The other uplifting social media interaction was a student passing on a photo to me of the tattoo her sister designed for her that she got this past week on her 18th birthday.

You notice what’s at the end there? She took a pause. She didn’t press k.

The day she got this tattoo, she was originally supposed to be in chapel listening to me give a talk I’d titled “Don’t Press K,” but then coronavirus happened and she flew back to her parents in Texas.

I threw my notes away and made cupcakes to celebrate her birthday that day. I chatted with a couple of her classmates stuck in Kandern about how I hoped to encourage young people to follow Jesus because I think it’s the best way to live. Suffering and hurt are unavoidable, and in my chapel talk, I connected that part of the human existence to how Jesus, as a human, experienced a whole lot of hurt, but unlike most humans, instead of inflicting more hurt on other people in response, he absorbed and transformed the hurt and gave out healing. When he’s in the Garden of Gethsemane before his arrest, he asks his friends to pray and they fall asleep instead – which had to hurt as they fell short in his moment of struggle. It’s only the start of hurt though as Judas betrays him, the group runs away, Peter denies him, he gets literally beaten and hung on a cross. Each time, he takes it and refuses to dish out hurt in response. He receives the hurt and transforms it to life. He literally conquers death after refusing to respond to hurt with hurt, and the juxtaposition is beautiful and intentional as I learn to live more like Jesus.

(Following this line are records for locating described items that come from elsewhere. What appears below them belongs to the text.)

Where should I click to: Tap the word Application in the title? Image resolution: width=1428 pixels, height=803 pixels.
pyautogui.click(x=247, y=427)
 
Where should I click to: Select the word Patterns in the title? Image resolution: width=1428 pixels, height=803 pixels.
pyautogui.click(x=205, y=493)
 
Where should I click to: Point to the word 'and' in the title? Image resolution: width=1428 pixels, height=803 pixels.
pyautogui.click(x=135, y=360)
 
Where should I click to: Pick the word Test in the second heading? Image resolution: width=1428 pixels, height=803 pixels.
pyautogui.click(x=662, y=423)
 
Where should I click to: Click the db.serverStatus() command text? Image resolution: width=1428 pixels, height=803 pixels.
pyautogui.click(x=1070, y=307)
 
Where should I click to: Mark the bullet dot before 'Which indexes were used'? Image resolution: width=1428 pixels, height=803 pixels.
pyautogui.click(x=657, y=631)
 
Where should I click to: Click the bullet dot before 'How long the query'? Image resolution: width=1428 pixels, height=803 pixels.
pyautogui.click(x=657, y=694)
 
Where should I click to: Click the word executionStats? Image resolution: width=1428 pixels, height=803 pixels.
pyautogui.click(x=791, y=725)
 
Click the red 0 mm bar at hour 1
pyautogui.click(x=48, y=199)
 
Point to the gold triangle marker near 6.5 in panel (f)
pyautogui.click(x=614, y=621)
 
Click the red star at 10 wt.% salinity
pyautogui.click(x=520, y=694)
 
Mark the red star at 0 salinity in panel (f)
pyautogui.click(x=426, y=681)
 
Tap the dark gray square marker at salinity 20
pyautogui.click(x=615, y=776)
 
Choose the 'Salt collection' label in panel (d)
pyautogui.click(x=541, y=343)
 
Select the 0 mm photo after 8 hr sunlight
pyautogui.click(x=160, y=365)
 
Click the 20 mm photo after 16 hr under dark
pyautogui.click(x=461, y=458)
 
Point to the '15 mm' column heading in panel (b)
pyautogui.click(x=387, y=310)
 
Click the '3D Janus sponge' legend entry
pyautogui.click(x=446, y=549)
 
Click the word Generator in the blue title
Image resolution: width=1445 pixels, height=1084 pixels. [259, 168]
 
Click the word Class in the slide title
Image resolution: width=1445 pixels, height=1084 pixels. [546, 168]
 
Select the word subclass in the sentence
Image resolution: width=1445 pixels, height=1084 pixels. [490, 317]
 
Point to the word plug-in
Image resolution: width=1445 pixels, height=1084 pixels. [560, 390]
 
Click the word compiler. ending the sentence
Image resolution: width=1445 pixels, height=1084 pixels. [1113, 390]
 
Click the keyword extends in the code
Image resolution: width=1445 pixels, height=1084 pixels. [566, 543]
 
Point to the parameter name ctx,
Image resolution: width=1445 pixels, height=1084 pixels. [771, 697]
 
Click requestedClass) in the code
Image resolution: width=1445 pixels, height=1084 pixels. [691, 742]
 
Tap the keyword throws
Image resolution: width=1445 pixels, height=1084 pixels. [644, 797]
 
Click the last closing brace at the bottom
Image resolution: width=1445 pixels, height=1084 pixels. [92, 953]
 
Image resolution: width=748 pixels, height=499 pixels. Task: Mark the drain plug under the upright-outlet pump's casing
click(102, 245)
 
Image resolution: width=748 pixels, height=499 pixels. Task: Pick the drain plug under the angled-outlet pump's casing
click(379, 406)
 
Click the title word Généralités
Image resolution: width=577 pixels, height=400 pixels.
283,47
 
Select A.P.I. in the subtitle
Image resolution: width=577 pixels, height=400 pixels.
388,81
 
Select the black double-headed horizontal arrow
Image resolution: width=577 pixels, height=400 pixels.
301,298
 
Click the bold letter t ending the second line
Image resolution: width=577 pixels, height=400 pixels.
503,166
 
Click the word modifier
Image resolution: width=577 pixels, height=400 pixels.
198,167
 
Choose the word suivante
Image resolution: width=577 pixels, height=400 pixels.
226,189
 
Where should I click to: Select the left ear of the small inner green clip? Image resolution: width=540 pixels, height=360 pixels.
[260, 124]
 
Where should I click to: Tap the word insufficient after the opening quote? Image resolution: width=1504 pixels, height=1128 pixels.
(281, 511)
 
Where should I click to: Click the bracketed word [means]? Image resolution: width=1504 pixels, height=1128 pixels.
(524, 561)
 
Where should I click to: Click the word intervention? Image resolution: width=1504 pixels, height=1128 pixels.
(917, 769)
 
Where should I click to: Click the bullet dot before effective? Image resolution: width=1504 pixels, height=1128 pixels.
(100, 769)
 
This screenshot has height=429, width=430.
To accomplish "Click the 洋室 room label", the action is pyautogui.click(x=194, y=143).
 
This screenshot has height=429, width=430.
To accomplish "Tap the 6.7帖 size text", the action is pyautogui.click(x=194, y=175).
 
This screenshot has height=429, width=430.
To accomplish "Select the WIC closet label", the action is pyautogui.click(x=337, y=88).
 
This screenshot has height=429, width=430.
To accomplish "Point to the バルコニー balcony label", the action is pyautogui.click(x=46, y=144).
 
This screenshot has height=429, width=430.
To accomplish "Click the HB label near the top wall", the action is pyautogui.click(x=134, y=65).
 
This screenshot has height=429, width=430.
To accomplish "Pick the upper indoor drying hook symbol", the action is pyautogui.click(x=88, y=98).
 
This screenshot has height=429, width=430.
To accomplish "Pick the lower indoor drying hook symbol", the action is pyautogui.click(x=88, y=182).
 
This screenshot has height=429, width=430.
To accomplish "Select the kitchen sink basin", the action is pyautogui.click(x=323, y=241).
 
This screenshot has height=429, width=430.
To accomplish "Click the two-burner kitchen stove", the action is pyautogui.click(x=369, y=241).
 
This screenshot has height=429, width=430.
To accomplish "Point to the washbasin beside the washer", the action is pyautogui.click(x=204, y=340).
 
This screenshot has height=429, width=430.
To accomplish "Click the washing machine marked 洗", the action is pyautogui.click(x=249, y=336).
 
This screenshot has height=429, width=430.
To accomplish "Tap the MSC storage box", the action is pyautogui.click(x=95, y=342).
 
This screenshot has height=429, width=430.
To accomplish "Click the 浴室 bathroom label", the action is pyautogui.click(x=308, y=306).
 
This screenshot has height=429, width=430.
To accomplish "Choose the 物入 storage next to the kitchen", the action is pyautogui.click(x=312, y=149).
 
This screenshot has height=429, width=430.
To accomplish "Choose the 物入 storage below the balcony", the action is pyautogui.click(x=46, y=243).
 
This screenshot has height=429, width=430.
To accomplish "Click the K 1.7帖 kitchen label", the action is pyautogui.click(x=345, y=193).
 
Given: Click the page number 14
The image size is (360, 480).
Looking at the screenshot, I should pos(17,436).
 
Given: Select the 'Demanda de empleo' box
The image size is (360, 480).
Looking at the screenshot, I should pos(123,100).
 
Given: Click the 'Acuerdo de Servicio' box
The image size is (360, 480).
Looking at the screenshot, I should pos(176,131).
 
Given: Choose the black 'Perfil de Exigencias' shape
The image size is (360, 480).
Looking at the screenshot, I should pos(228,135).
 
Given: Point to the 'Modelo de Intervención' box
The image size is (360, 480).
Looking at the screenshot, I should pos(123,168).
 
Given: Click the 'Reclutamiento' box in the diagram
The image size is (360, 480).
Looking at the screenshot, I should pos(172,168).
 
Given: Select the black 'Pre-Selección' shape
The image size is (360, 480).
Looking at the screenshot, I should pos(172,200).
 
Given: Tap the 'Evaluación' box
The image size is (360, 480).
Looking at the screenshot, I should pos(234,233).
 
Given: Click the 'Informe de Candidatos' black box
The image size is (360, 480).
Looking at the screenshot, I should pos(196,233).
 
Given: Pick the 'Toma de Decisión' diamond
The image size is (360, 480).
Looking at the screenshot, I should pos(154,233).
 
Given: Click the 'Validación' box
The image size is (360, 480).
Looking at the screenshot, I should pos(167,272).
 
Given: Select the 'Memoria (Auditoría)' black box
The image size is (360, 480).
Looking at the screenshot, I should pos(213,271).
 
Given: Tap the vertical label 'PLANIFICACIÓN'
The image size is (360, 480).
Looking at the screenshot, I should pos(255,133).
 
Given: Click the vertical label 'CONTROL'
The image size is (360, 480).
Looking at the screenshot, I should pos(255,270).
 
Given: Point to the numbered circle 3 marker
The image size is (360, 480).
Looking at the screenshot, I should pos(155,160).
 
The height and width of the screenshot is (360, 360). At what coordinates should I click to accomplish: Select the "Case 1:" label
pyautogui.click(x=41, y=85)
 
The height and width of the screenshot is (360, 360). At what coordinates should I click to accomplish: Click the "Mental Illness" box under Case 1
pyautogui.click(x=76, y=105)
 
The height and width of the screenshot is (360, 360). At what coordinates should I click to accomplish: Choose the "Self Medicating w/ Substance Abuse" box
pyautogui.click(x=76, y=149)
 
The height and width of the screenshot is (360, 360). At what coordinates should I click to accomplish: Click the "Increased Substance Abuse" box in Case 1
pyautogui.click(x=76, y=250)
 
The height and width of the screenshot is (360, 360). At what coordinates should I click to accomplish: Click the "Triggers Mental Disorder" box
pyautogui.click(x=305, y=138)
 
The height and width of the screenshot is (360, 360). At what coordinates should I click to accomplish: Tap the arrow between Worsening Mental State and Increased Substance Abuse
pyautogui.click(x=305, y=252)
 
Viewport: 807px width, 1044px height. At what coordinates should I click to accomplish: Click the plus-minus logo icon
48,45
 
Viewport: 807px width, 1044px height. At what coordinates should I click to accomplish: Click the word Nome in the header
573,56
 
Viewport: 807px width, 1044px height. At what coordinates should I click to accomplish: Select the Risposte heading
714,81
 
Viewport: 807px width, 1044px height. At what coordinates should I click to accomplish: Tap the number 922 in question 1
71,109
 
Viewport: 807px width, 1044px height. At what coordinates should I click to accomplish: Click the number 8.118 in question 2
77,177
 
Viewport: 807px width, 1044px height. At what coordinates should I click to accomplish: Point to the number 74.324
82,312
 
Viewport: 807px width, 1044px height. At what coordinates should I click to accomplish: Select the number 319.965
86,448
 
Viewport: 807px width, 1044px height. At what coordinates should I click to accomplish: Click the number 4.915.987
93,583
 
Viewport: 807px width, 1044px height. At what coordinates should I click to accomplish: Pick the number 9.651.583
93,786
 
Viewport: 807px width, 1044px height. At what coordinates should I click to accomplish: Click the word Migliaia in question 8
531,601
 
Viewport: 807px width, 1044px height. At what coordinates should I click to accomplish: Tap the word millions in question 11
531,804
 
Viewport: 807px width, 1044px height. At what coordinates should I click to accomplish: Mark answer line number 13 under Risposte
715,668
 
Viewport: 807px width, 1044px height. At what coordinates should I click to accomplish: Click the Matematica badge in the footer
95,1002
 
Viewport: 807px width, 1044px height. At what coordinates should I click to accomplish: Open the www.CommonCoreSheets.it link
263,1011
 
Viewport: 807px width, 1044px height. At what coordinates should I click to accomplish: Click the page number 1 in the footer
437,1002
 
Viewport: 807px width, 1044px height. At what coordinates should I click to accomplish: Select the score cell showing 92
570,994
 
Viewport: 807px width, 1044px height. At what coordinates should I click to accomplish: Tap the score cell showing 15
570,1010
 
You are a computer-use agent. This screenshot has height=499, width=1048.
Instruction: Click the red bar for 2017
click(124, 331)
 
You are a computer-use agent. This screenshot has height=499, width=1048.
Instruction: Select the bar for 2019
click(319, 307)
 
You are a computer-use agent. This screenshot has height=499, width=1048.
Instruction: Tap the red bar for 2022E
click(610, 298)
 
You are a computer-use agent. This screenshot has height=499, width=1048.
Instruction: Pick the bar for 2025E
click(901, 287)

I’m learning to live more like Jesus when I receive hurt and ask Jesus to transform it into healing instead of reacting by hurting others. I confessed here a couple weeks ago that I’m still not great at that. I’ve acted out of hurt more than I’d like to admit in the past few weeks, but I’ve also made some intentional pauses to consider the implications of my actions – for example, I have come to realize that the “press k” default I have to cut my losses when someone hurts me and avoid all other human contact is actually hurtful to the people who love me and receive love from me. The press pause where I evaluate what God has called me to do and how I can offer grace and healing to others and extend life to those who are hurting is a much better option.